Cullati da questa danza, vediamo improvvisamente comparire davanti a noi lo sciamano del villaggio. Il brano cambia forma, siamo al cospetto di qualcosa di importante, di solenne. Ci inchiniamo rispettando il rito magico, le chitarre aprono il rito, le percussioni introducono una batteria psichedelica che ci porta a seguirla in questo rito magico.

Desert Follow Them. l’altra parte del titolo, già.. così come la sonorità. ora più grave, più solenne. Un grido quasi quello delle chitarre di Andrea, che vengono incalzate dalla batteria incisiva e pulita di Matteo. Gli effetti di synth sono ovunque, e aiutano a tessere una trama di album sicuramente ben riuscito già dalle prime onde sonore. Il pezzo chiude con un interessante assolo di chitarra, per niente scontato, poi improvvisamente il silenzio.

Nemerosa. Il synth ci apre le porte di quello che sembra essere un altro pezzo molto interessante. Un maestrale utilizzo di delay ed effetti digitali crea un ritmo incalzante, che richiama suoni della natura, come gocce che risuonano all’interno di una caverna. Lo sciamano ci ha portato fin qui.

Simboli lungo le pareti di questa caverna. Tracce di uomini primitivi. Essi ci raccontano qualcosa. Lo sciamano ci invita a guardare mentre intona una preghiera misteriosa.

Le chitarre titaniche si susseguono e il basso riempie tutto lo spazio della grotta. Ed ecco che il brano cambia, a 4:30, repentinamente. È chiaro ormai che questi non sono semplici brani, ma racconti, preghiere, e così vanno interpretati.

Un simbolo all’interno della grotta ha atttirato il nostro sguardo, lassù, sopra tutti gli altri. Un essere soprannaturale forse? una divinità, o semplicemente Madre Natura? non lo sappiamo, ma ci lasciamo cullare da questa storia magica.

Il simbolo diventa più luminoso, si apre un vortice, noi veniamo attirati al suo interno. Tutto diventa buio.

Siamo giunti così a metà del nostro viaggio. Siamo fose all’interno, nel cuore del Album. Un pianoforte ci accoglie malinconico, quasi materno, abbracciandoci e invitandoci ad alzarci. Quando sentiamo di aver ripreso conoscenza, ecco che una chitarra squarcia il cielo e la batteria irrompe monolitica, come un lampo, un fulmine, a disegnare tracce indelebili. Il basso non ci lascia tregua, sostiene e scalda l’ambiente.

Ed ecco che gli OAK si presentano a noi come ambasciatori di una musica che vuole trasmettere tutta la potenza e la maestosità della natura.

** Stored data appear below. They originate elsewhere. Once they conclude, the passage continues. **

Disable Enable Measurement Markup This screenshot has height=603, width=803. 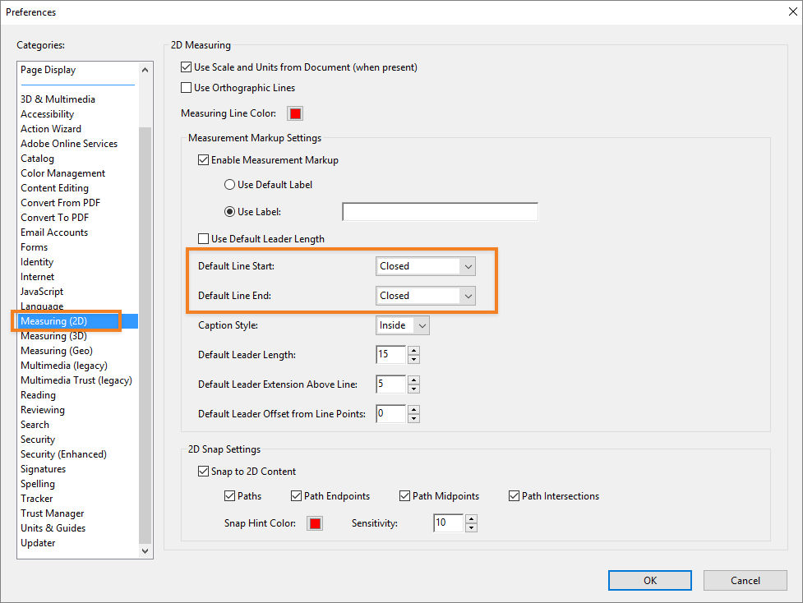(203, 160)
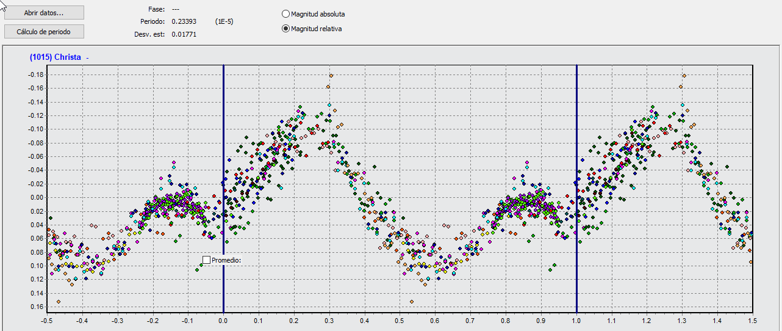The height and width of the screenshot is (331, 782).
Task: Click the x-axis tick label 1.5
Action: tap(752, 320)
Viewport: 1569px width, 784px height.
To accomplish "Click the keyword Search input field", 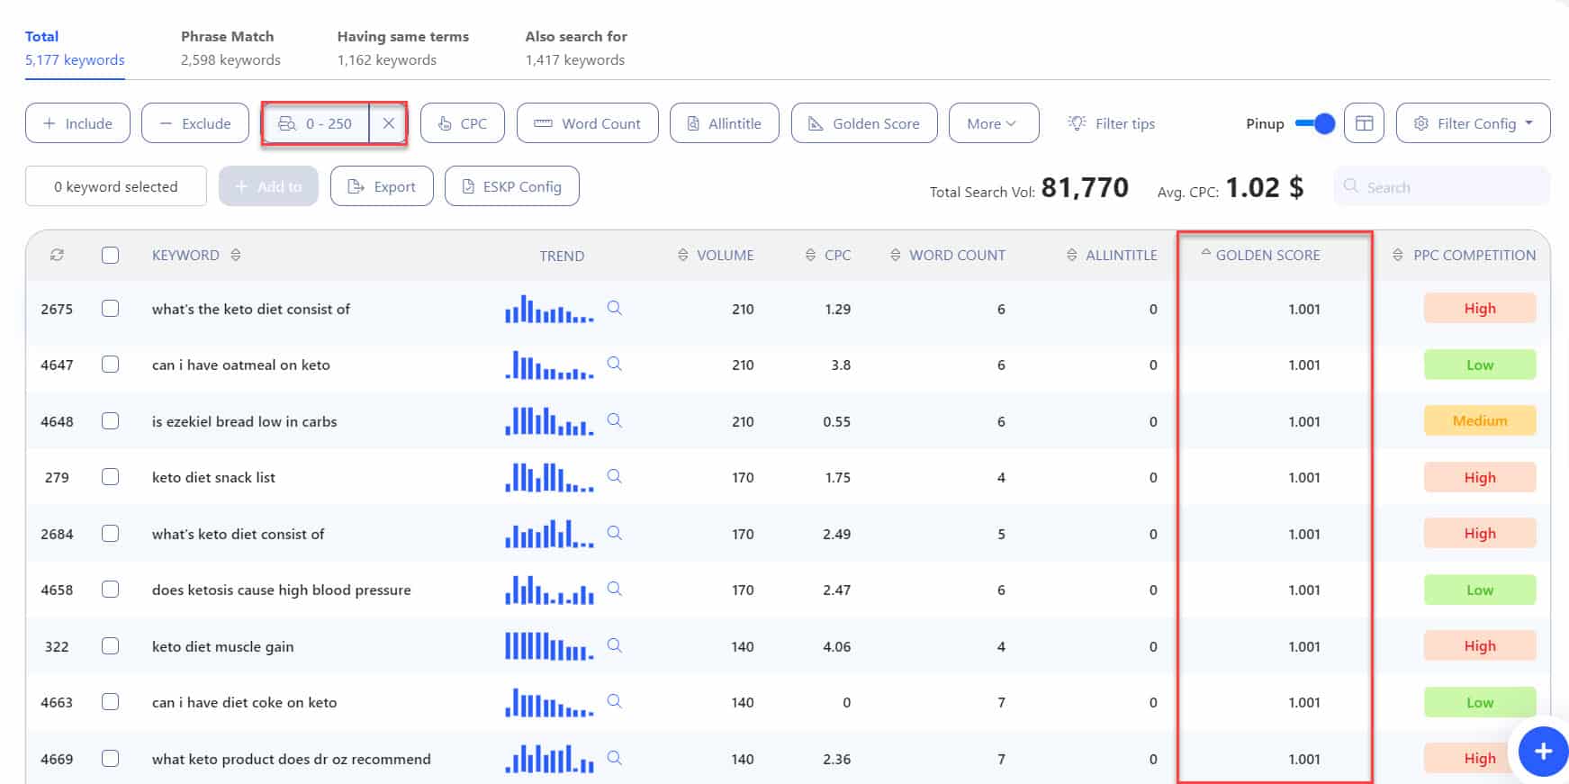I will [1449, 187].
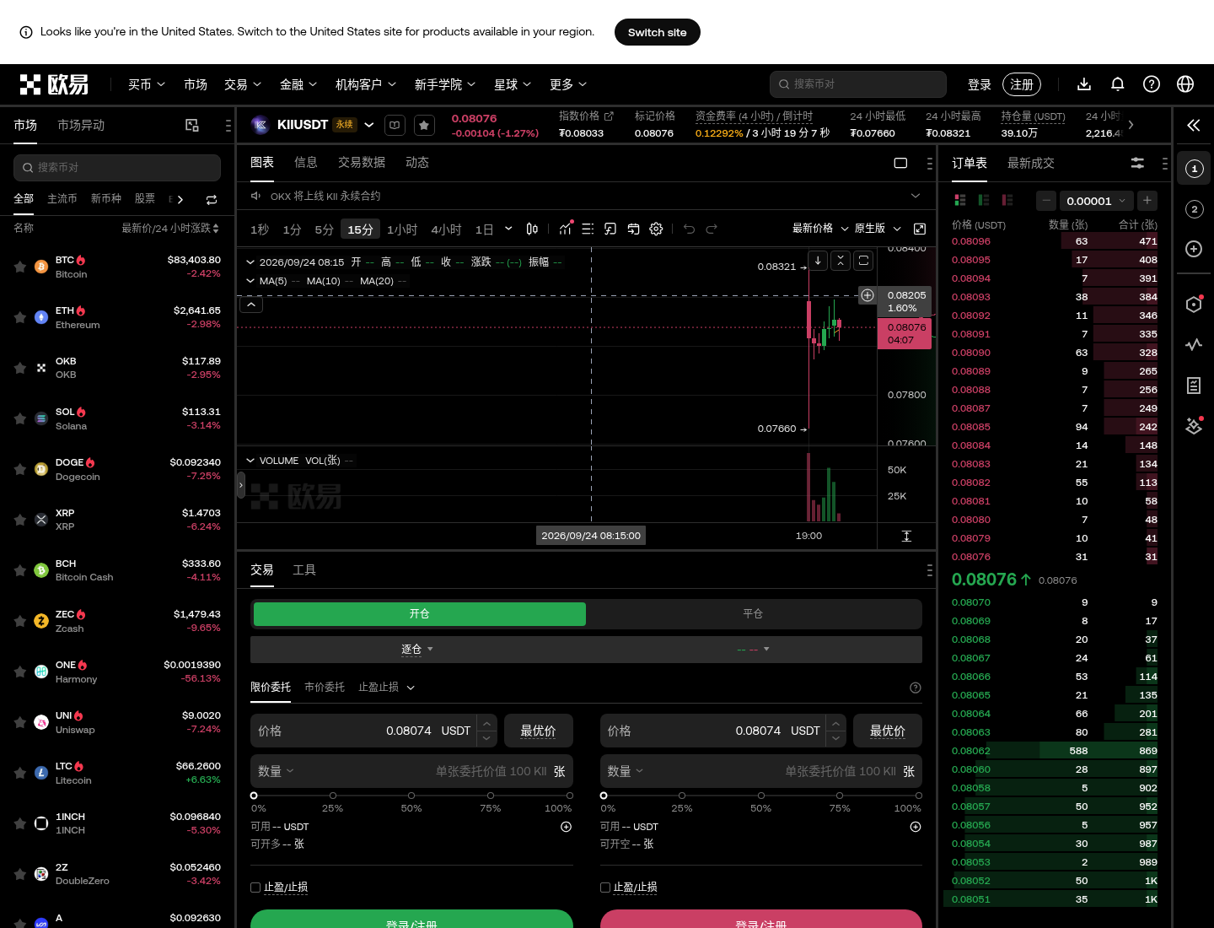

Una forza elastica, versatile, come l’acqua che può accarezzarci ma al tempo stesso spazzarci via in un attimo.

Black autumn. Le stagioni si susseguono, il sole compie il suo giro molte volte nella volta celeste, e questo brano ci fa vivere tutto il suo frenetico susseguirsi. Gli effetti digitali utilizzati in modo magistrale guidano la danza incessante degli altri strumenti.

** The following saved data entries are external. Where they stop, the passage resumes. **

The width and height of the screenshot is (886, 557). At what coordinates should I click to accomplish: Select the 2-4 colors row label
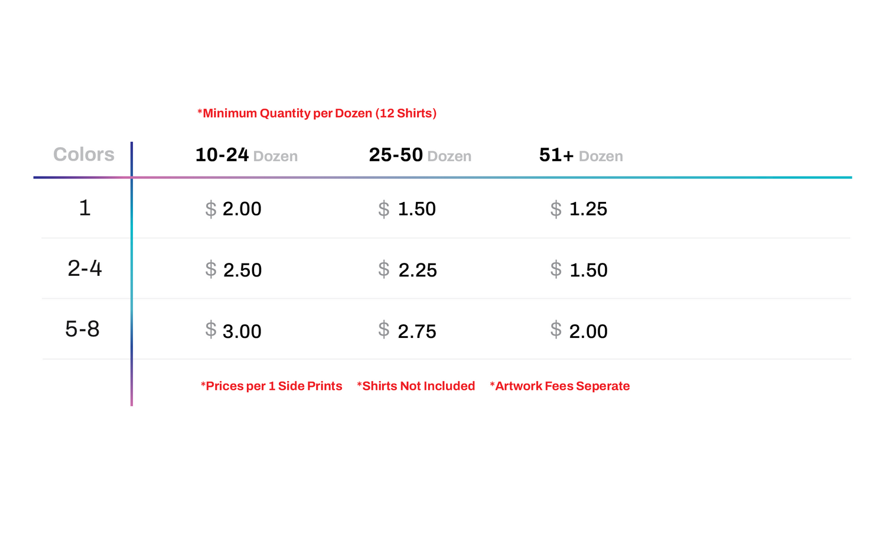point(84,269)
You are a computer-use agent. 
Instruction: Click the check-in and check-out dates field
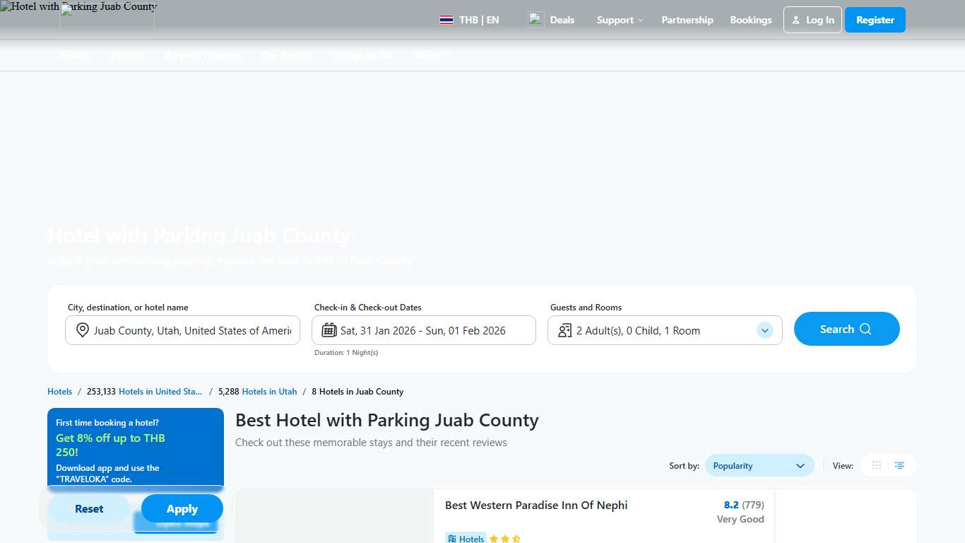click(424, 330)
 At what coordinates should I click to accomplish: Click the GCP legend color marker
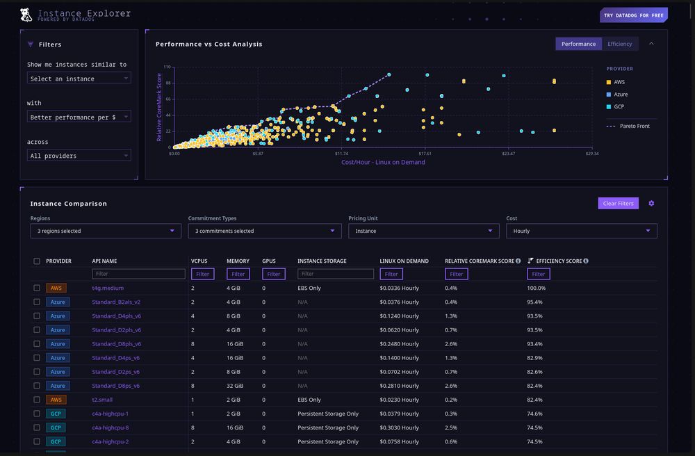click(x=610, y=106)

Athelas. Il viaggio della natura assume forme a tratti scavate, a tratti senza contorni, quasi informi. Uno stupendo assolo di synth ci accoglie a metà del brano quasi come una fenice, un animale leggendario, che solca il cielo di questo mondo primitivo. Basso, chitarra e batteria marciano imponenti. Un suono caldo e luminoso ci riporta in superficie, sul finire del brano. Dove siamo? dove ci troviamo? È stato tutto un sogno? Lo sciamano è scomparso, la grotta non c’è più.

Questo viaggio onirico si conclude con Enchèlados. Non sapiamo se il nostro sia stato un viaggio o un sogno, ma ora abbiamo maggiore consapevolezza di ciò che ci circonda. Ed è così che ci guardiamo intorno, assaporiamo la pioggia che accarezza il nostro volto, Guardiamo gli alberi delle foreste che ci parlano silenziosamente, immersi nella nebbia di Novembre.

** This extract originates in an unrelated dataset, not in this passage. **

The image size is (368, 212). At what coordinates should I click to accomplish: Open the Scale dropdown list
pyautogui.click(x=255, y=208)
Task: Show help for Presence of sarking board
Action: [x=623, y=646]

L’aria sembra avere un nome proprio, gli animali, le foglie, il vento , tutto fa parte di un mondo più grande, di cui noi non ci sentiamo più protagonisti, ma spettatori.

Un complimento agli Oak, per averci regalato questo lavoro davvero molto interessante. Un album che di sicuro non può rimanere solo, e che richiama un suo seguito, un secondo capitolo di questa storia che noi attendiamo con sincera curiosità e con la voglia di immergerci ancora in questi suoni così particolari.